*** Opening Data to process ***

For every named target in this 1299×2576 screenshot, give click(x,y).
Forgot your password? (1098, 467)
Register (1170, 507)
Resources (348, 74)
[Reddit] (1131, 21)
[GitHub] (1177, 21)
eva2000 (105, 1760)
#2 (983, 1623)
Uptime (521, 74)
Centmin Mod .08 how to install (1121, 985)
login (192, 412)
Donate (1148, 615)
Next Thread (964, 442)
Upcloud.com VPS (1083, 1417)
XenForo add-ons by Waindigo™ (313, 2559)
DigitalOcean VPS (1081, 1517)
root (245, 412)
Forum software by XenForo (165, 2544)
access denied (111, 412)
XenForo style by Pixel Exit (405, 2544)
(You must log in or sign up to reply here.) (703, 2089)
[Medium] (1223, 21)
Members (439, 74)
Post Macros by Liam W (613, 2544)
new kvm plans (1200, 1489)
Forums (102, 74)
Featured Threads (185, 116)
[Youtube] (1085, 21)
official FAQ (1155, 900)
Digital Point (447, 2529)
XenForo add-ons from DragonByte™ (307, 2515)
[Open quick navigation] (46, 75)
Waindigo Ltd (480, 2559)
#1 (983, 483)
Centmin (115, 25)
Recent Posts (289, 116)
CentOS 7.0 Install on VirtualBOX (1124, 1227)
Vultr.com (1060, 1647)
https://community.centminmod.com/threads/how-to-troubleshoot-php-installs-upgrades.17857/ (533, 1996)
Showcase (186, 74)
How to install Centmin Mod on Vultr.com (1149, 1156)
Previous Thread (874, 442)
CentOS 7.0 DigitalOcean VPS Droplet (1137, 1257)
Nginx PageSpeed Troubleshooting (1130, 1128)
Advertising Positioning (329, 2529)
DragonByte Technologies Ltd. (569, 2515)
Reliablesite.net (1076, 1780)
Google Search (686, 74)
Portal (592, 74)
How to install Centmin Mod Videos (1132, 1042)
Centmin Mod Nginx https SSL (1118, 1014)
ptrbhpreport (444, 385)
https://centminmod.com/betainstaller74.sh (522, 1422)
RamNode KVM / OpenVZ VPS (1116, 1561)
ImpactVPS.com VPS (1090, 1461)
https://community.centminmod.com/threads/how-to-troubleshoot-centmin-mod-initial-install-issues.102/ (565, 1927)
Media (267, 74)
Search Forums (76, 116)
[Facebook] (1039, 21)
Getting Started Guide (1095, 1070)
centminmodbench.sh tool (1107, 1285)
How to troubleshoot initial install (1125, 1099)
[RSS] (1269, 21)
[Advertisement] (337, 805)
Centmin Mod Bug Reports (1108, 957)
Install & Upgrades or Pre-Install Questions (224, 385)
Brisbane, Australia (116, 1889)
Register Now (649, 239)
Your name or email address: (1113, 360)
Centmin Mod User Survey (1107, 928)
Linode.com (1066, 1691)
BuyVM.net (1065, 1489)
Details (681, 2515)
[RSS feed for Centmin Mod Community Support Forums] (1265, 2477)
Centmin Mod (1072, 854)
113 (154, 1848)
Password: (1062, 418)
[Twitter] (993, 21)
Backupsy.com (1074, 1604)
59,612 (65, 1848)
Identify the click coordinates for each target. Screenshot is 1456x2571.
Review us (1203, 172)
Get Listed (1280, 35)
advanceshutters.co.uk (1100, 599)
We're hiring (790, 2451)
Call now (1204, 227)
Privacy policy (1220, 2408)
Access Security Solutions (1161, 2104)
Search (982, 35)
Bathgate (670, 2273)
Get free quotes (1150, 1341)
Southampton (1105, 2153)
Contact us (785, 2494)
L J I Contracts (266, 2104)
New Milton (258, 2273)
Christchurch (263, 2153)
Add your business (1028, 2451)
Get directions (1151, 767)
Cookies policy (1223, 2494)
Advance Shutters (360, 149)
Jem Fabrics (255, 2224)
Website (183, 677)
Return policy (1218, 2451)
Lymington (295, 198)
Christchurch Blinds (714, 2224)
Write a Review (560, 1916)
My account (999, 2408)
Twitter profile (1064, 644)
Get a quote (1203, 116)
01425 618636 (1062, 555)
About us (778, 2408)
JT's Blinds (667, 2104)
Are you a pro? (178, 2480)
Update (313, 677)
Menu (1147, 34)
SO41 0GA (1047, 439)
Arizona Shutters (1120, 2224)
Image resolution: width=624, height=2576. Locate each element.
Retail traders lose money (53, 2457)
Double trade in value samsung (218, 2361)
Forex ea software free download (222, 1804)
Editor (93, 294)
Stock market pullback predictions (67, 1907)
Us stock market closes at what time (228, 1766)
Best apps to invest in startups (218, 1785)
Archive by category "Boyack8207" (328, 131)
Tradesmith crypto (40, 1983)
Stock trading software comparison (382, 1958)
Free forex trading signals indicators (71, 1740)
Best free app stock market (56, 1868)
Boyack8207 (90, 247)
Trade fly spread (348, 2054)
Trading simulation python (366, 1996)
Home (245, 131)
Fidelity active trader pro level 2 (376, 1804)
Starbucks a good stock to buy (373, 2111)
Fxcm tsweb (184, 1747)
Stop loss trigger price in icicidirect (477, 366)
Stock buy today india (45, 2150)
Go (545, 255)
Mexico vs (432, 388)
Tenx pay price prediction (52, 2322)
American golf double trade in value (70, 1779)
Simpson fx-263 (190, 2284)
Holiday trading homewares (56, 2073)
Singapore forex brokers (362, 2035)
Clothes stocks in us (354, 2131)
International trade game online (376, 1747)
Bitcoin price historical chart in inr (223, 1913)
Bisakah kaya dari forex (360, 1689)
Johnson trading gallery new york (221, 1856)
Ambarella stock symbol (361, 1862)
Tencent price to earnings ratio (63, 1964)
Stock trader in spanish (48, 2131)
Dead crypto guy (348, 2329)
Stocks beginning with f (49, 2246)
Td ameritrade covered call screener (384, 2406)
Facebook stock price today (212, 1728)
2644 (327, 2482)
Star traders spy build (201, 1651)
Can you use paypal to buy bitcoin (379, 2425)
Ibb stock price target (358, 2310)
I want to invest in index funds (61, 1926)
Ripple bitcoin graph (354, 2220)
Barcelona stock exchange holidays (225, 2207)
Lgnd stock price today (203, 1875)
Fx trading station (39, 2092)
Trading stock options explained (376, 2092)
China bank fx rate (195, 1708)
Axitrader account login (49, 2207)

*** Closing Data to process ***

Restate the entries. Match them exactly.

_The completed task_
For every named target in this 1299×2576 screenshot, give click(x,y).
Forgot your password? (1098, 467)
Register (1170, 507)
Resources (348, 74)
[Reddit] (1131, 21)
[GitHub] (1177, 21)
eva2000 (105, 1760)
#2 (983, 1623)
Uptime (521, 74)
Centmin Mod .08 how to install (1121, 985)
login (192, 412)
Donate (1148, 615)
Next Thread (964, 442)
Upcloud.com VPS (1083, 1417)
XenForo add-ons by Waindigo™ (313, 2559)
DigitalOcean VPS (1081, 1517)
root (245, 412)
Forum software by XenForo (165, 2544)
access denied (111, 412)
XenForo style by Pixel Exit (405, 2544)
(You must log in or sign up to reply here.) (703, 2089)
[Medium] (1223, 21)
Members (439, 74)
Post Macros by Liam W (613, 2544)
new kvm plans (1200, 1489)
Forums (102, 74)
Featured Threads (185, 116)
[Youtube] (1085, 21)
official FAQ (1155, 900)
Digital Point (447, 2529)
XenForo add-ons from DragonByte™ (307, 2515)
[Open quick navigation] (46, 75)
Waindigo Ltd (480, 2559)
#1 (983, 483)
Centmin (115, 25)
Recent Posts (289, 116)
CentOS 7.0 Install on VirtualBOX (1124, 1227)
Vultr.com (1060, 1647)
https://community.centminmod.com/threads/how-to-troubleshoot-php-installs-upgrades.17857/ (533, 1996)
Showcase (186, 74)
How to install Centmin Mod on Vultr.com (1149, 1156)
Previous Thread (874, 442)
CentOS 7.0 DigitalOcean VPS Droplet (1137, 1257)
Nginx PageSpeed Troubleshooting (1130, 1128)
Advertising Positioning (329, 2529)
DragonByte Technologies Ltd. (569, 2515)
Reliablesite.net (1076, 1780)
Google Search (686, 74)
Portal (592, 74)
How to install Centmin Mod Videos (1132, 1042)
Centmin Mod Nginx https SSL (1118, 1014)
ptrbhpreport (444, 385)
https://centminmod.com/betainstaller74.sh (522, 1422)
RamNode KVM / OpenVZ VPS (1116, 1561)
ImpactVPS.com VPS (1090, 1461)
https://community.centminmod.com/threads/how-to-troubleshoot-centmin-mod-initial-install-issues.102/ (565, 1927)
Media (267, 74)
Search Forums (76, 116)
[Facebook] (1039, 21)
Getting Started Guide (1095, 1070)
centminmodbench.sh tool (1107, 1285)
How to troubleshoot initial install (1125, 1099)
[RSS] (1269, 21)
[Advertisement] (337, 805)
Centmin Mod Bug Reports (1108, 957)
Install & Upgrades or Pre-Install Questions (224, 385)
Brisbane, Australia (116, 1889)
Register Now (649, 239)
Your name or email address: (1113, 360)
Centmin Mod User Survey (1107, 928)
Linode.com (1066, 1691)
BuyVM.net (1065, 1489)
Details (681, 2515)
[RSS feed for Centmin Mod Community Support Forums] (1265, 2477)
Centmin Mod (1072, 854)
113 (154, 1848)
Password: (1062, 418)
[Twitter] (993, 21)
Backupsy.com (1074, 1604)
59,612 (65, 1848)
Identify the click coordinates for each target. Screenshot is 1456x2571.
Review us (1203, 172)
Get Listed (1280, 35)
advanceshutters.co.uk (1100, 599)
We're hiring (790, 2451)
Call now (1204, 227)
Privacy policy (1220, 2408)
Access Security Solutions (1161, 2104)
Search (982, 35)
Bathgate (670, 2273)
Get free quotes (1150, 1341)
Southampton (1105, 2153)
Contact us (785, 2494)
L J I Contracts (266, 2104)
New Milton (258, 2273)
Christchurch (263, 2153)
Add your business (1028, 2451)
Get directions (1151, 767)
Cookies policy (1223, 2494)
Advance Shutters (360, 149)
Jem Fabrics (255, 2224)
Website (183, 677)
Return policy (1218, 2451)
Lymington (295, 198)
Christchurch Blinds (714, 2224)
Write a Review (560, 1916)
My account (999, 2408)
Twitter profile (1064, 644)
Get a quote (1203, 116)
01425 618636 (1062, 555)
About us (778, 2408)
JT's Blinds (667, 2104)
Are you a pro? (178, 2480)
Update (313, 677)
Menu (1147, 34)
SO41 0GA (1047, 439)
Arizona Shutters (1120, 2224)
Image resolution: width=624, height=2576. Locate each element.
Retail traders lose money (53, 2457)
Double trade in value samsung (218, 2361)
Forex ea software free download (222, 1804)
Editor (93, 294)
Stock market pullback predictions (67, 1907)
Us stock market closes at what time (228, 1766)
Best apps to invest in startups (218, 1785)
Archive by category "Boyack8207" (328, 131)
Tradesmith crypto (40, 1983)
Stock trading software comparison (382, 1958)
Free forex trading signals indicators (71, 1740)
Best free app stock market (56, 1868)
Boyack8207 (90, 247)
Trade fly spread (348, 2054)
Trading simulation python (366, 1996)
Home (245, 131)
Fidelity active trader pro level 2 (376, 1804)
Starbucks a good stock to buy (373, 2111)
Fxcm tsweb (184, 1747)
Stop loss trigger price in icicidirect (477, 366)
Stock buy today india (45, 2150)
Go (545, 255)
Mexico vs (432, 388)
Tenx pay price prediction (52, 2322)
American golf double trade in value (70, 1779)
Simpson fx-263 (190, 2284)
Holiday trading homewares (56, 2073)
Singapore forex brokers (362, 2035)
Clothes stocks in us (354, 2131)
International trade game online (376, 1747)
Bitcoin price historical chart in inr (223, 1913)
Bisakah kaya dari forex (360, 1689)
Johnson trading gallery new york (221, 1856)
Ambarella stock symbol (361, 1862)
Tencent price to earnings ratio (63, 1964)
Stock trader in spanish (48, 2131)
Dead crypto guy (348, 2329)
Stocks beginning with f (49, 2246)
Td ameritrade covered call screener (384, 2406)
Facebook stock price today (212, 1728)
2644 (327, 2482)
Star traders spy build (201, 1651)
Can you use paypal to buy bitcoin (379, 2425)
Ibb stock price target (358, 2310)
I want to invest in index funds (61, 1926)
Ripple bitcoin graph (354, 2220)
Barcelona stock exchange holidays (225, 2207)
Lgnd stock price today (203, 1875)
Fx trading station (39, 2092)
Trading stock options explained (376, 2092)
China bank fx rate (195, 1708)
Axitrader account login (49, 2207)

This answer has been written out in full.